Farmers are living with the reality of herbicide resistant weeds. Fungicide resistance is also possible. There are reports of fungicide resistant Fusarium in the north-east United States. Now is the time to be cautious to delay fungicide resistance development. Unnecessary applications and applying the fungicide at a lower rate than recommended (which may be sub-lethal) increases the risk of developing fungicide resistance.
So, while the direct costs of early season fungicide are not high, there is no evidence to suggest there are sufficient benefits, economic or otherwise, to justify the expense. And, there may be additional costs due to delayed weed control and the potential for development of fungicide resistance.
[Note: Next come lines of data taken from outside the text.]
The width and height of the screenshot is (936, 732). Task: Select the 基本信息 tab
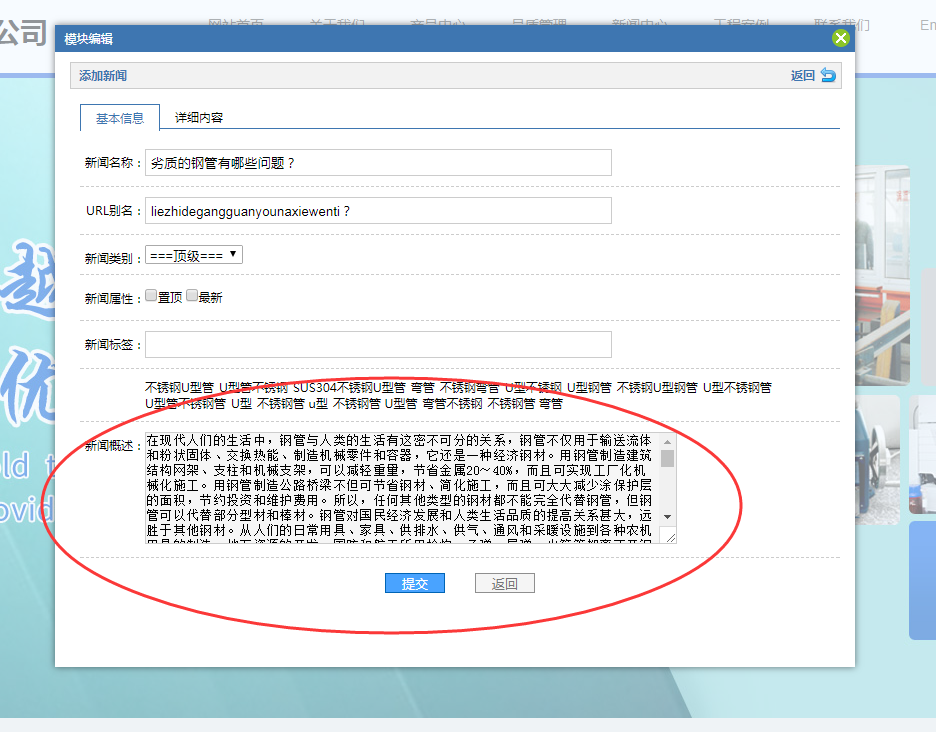(119, 118)
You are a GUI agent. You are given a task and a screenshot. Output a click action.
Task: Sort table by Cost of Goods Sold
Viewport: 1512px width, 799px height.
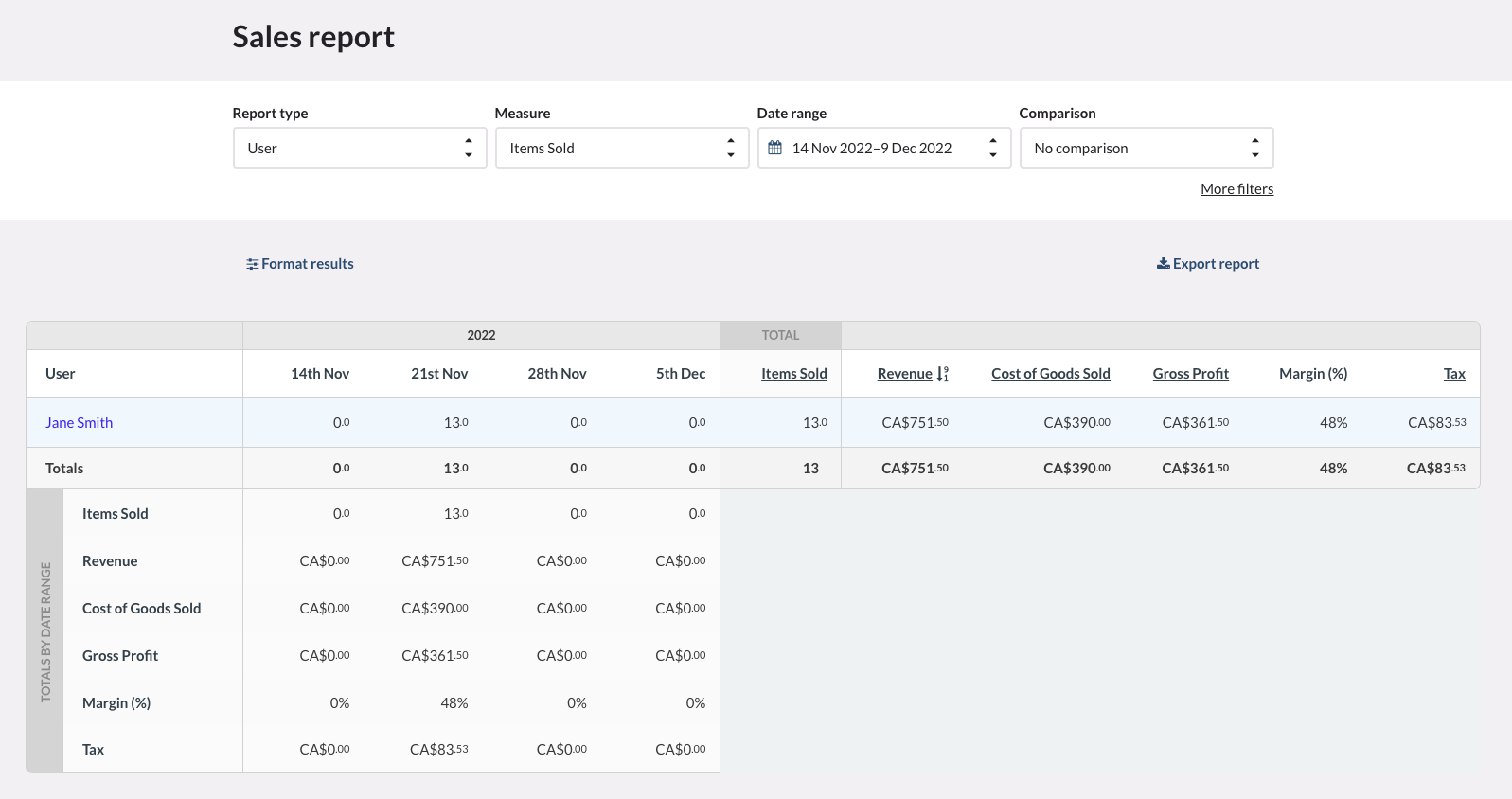1050,374
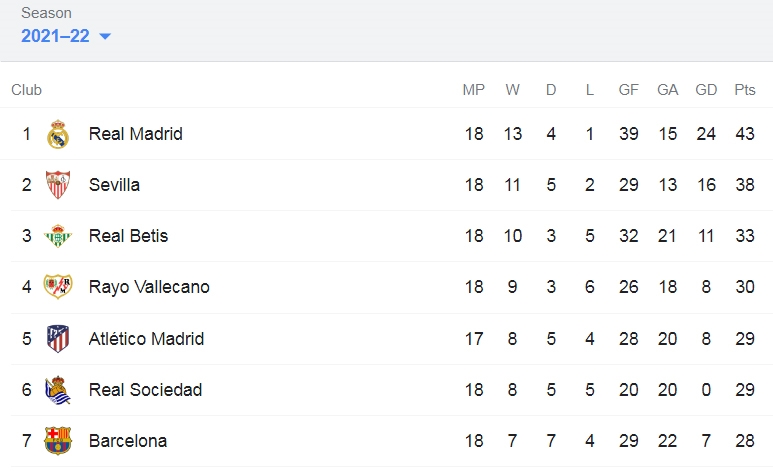The height and width of the screenshot is (471, 773).
Task: Expand season list via blue arrow
Action: (105, 36)
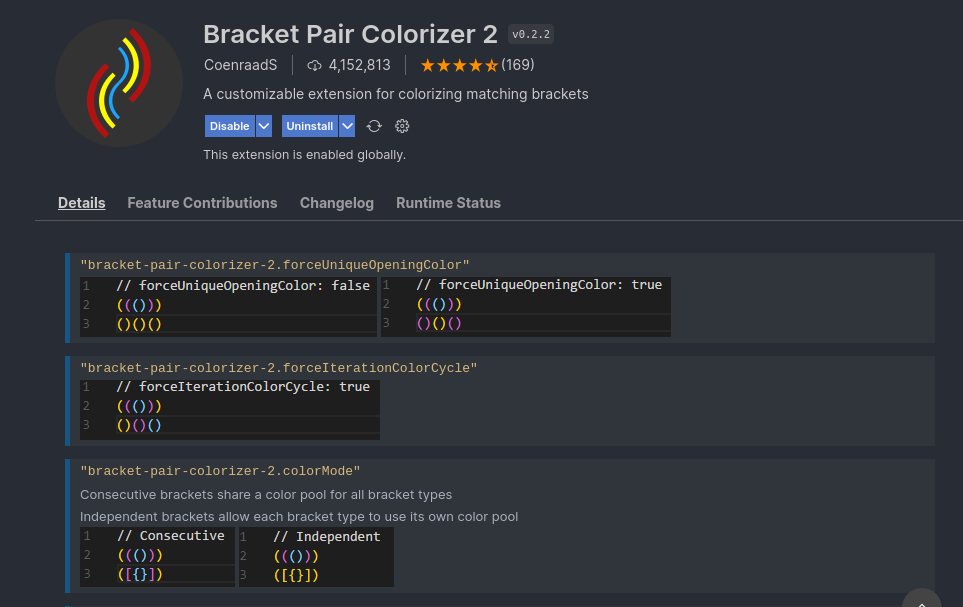
Task: Expand the Uninstall dropdown arrow
Action: (347, 126)
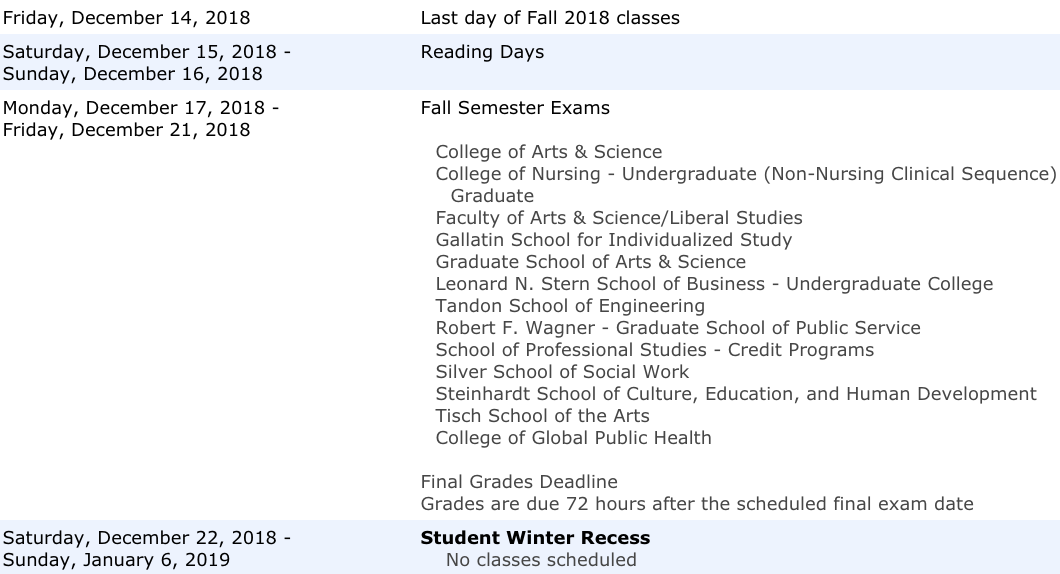This screenshot has width=1060, height=574.
Task: Select the Fall Semester Exams heading
Action: [x=515, y=107]
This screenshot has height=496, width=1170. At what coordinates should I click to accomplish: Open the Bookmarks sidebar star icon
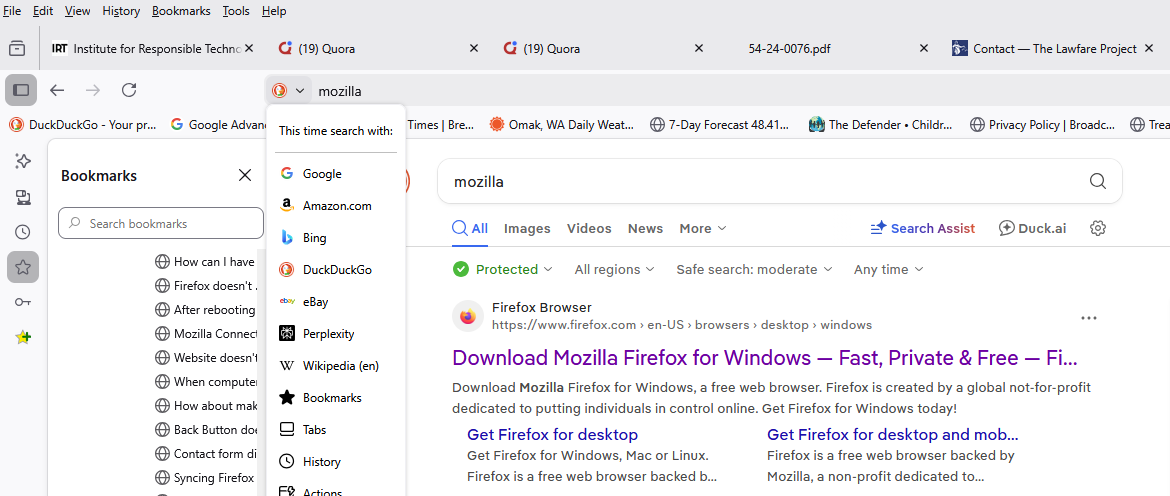(x=22, y=267)
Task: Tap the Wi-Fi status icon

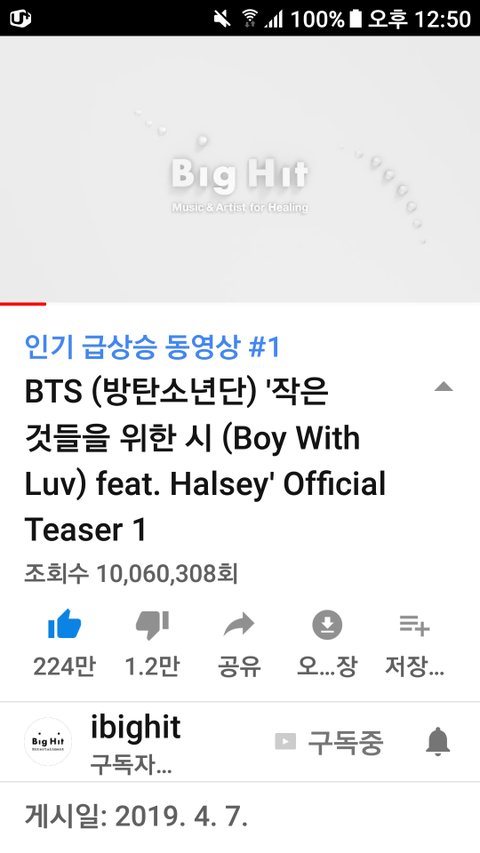Action: (250, 19)
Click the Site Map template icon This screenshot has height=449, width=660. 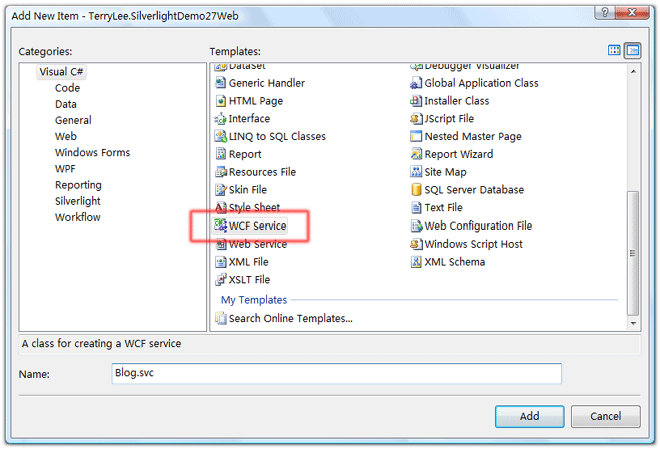[417, 172]
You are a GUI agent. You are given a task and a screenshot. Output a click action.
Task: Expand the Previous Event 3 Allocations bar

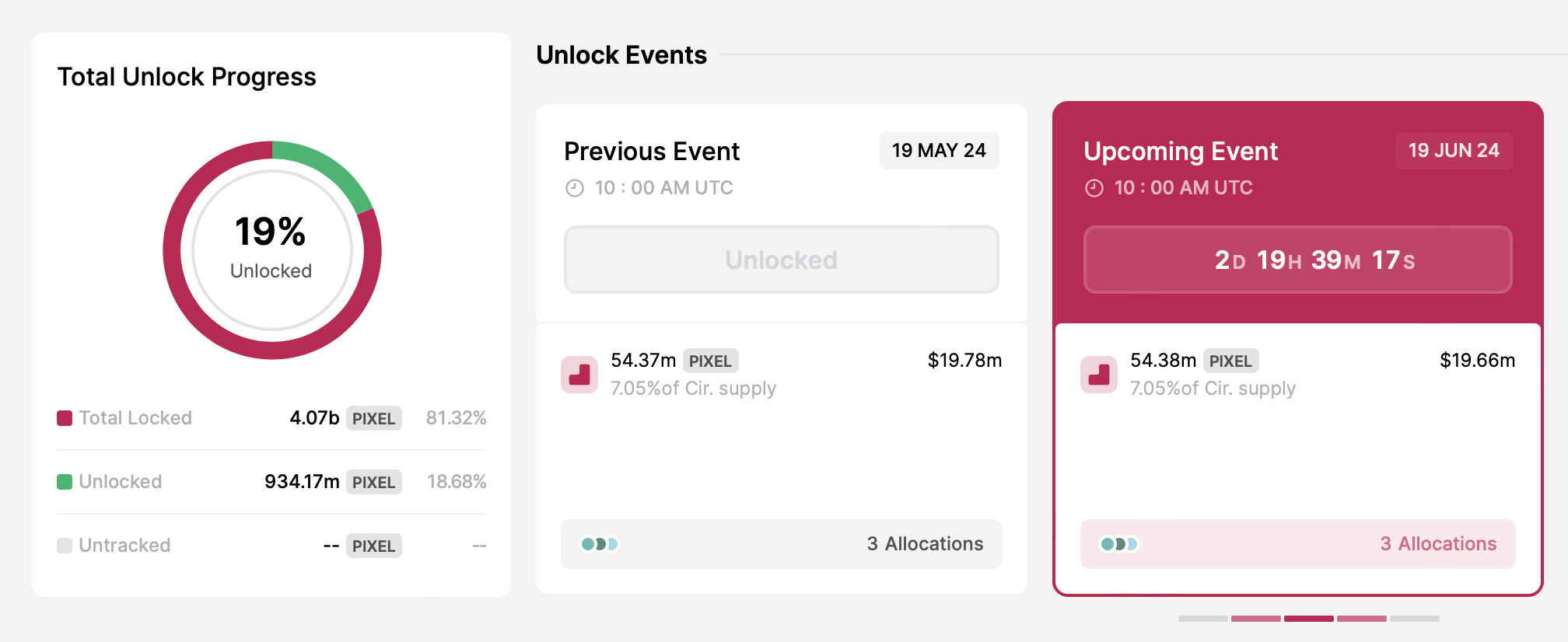click(x=782, y=544)
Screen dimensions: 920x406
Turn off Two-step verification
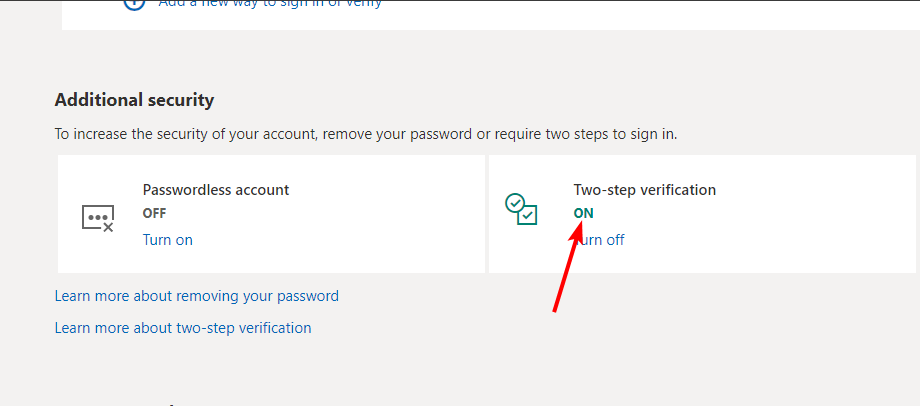click(599, 240)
Good fungicide management decisions come down to an understanding of the disease triangle. In order to have the disease, you need a susceptible host, a virulent pathogen and the right environmental conditions. Check the leaf disease resistance ratings in the Varieties of Grain Crops. Scout your fields and watch for signs of the disease. Pay attention to weather patterns. The primary goal is to protect the upper canopy so those leaves can be contributing to yield. Determine if the crop is worth further investment to protect it from leaf disease, based on yield potential, price, potential loss due to disease and the cost of the fungicide application. There are a lot of factors to consider, but early-season fungicides generally shouldn’t be one of those considerations.